What the task asks: After finding the line that includes "Task: Click the 'global revenue' text" in the records below, transcribe it and each line after it through the last, exactly, and add nothing.

Provided data:

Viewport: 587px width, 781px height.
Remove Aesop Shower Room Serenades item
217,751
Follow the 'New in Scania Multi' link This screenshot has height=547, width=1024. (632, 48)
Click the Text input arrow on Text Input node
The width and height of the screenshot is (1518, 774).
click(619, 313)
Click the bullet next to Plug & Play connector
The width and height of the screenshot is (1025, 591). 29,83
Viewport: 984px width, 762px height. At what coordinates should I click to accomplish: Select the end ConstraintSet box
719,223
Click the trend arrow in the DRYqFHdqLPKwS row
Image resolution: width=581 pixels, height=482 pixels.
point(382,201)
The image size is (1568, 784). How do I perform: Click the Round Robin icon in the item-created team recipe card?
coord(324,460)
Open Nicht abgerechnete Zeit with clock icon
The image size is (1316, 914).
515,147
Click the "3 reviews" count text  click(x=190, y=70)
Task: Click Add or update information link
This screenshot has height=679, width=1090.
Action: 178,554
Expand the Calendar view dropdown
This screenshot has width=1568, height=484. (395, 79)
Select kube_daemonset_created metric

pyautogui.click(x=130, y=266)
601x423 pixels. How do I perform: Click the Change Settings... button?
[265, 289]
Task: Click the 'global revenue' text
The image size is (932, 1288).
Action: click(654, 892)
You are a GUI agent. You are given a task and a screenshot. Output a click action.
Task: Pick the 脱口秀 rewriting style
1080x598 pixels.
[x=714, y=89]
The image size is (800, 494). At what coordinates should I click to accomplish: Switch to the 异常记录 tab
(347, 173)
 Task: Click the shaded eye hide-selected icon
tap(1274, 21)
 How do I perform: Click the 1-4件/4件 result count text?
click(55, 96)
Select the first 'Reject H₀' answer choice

Output:
Task: Click the 'global revenue' text
The image size is (932, 1288).
Action: click(654, 892)
You are a GUI agent. You are given a task and a screenshot. Output a click action.
Task: Pick the 脱口秀 rewriting style
1080x598 pixels.
[x=714, y=89]
The image size is (800, 494). At what coordinates should I click to accomplish: Switch to the 异常记录 tab
(347, 173)
 Task: Click the shaded eye hide-selected icon
tap(1274, 21)
 How do I perform: Click the 1-4件/4件 result count text?
click(55, 96)
Select the first 'Reject H₀' answer choice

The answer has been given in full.